You are not your material body ......
Bushman

climber
The state of quantum flux
Jun 14, 2017 - 08:37am PT
When Old Men are Sleeping

I slept the sleep of kings last night
And woke in peace
The enormity of the world
And all it's strife
Forgotten for but a brief respite
I thought I had died
Until I saw
The unkempt room and unmade bed
As aching bones shifted in my knees
My back was out
I coughed and wheezed

I slept the sleep of a thousand nights
Packed into one
And wished I'd live for two thousand years
If all my bliss
We're so peaceful as this
But then to a rude awakening I'd find
I was serving a sentence
In the darkest dungeon
Of nineteen hundred and ninety nine

I slept the dream of gods last night
Hovering o'er the world and all
The mountains and trees
What a beautiful sight
And all the stars within my reach
As waves lapped gently at a sandy beach
Then saw myself on a grassy hill
Hunched and grey with wrinkled skin
Snoring as I stumbled along
An old man sleep walking once again

-bushman
06/14/2017

MH2

Boulder climber
Andy Cairns
Jun 14, 2017 - 12:22pm PT
Any relation?


Through Macbeth, Thane of Cawdor.
yanqui

climber
Balcarce, Argentina
Jun 14, 2017 - 02:08pm PT
Eighteen years would pass before the world would have the details of the grandiose vision and of the "mirabilis sientiae fundamenta"-- the foundations of a marvelous science. Such as he was able to give them, they are contained in the celebrated "Discourse on the Method of Properly Guiding the Reason in the Search of Truth in the Sciences." According to Descartes, his "method" should be applied when knowledge is sought in any scientific field. It consists of (a) accepting only what is so clear in one's own mind as to exclude any doubt, (b) splitting large difficulties into smaller one, (c) arguing from the simple to the complex, and (d) checking, when one is done.

This reminded of something that I hadn't thought about for 40 years.

I was a philosophy major as an undergraduate mainly because there was a professor in the department whose classes were interesting to me. This guy seemed like some kind of walking-talking, modern-day Socrates. In the end it wasn't such a bad choice for my eventual career, because the job of studying and reconstructing philosophical arguments under his training ended up having a lot of carry over to mathematics.

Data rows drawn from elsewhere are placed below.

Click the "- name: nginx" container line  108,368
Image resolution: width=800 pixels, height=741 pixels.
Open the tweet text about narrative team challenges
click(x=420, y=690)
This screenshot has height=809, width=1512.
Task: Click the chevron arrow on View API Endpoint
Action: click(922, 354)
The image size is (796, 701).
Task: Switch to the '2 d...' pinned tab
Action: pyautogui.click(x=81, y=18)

Anyways, when it came time to study 20th-century philosophy, I had a sort chip on my shoulder about the Vienna Circle. Their emphasis on formalism, symbolic language and science seemed cold and sterile. It seemed to me they had stripped philosophy of all the drama, imagery, humor, beauty and, well, the humanity present in the works of people like Plato and Descartes. When I told my teacher this, he looked a little surprised and said something like "The logical positivists weren't the bad guys in the story of philosophy. For example, one of their main desires was to bring back Descartes's dream of a unified knowledge." What he said and the respect he showed for that group was, for me, one of those eye-opening moments that so rarely occur during formal education.
MH2

Boulder climber
Andy Cairns
Jun 14, 2017 - 02:25pm PT
It seemed to me they had stripped philosophy of all the drama, imagery, humor, beauty and, well, the humanity


I love the writings of Raymond Smullyan.

R.I.P.
jgill

Boulder climber
The high prairie of southern Colorado
Jun 14, 2017 - 03:03pm PT
Some areas of inquiry in mathematics persist only through "family" structures: A professor has PhD students who continue his research in one way or another, and those students in turn have students who continue the process. When a disruption in this genealogy occurs it may happen that the subject dries up and is at least temporarily abandoned.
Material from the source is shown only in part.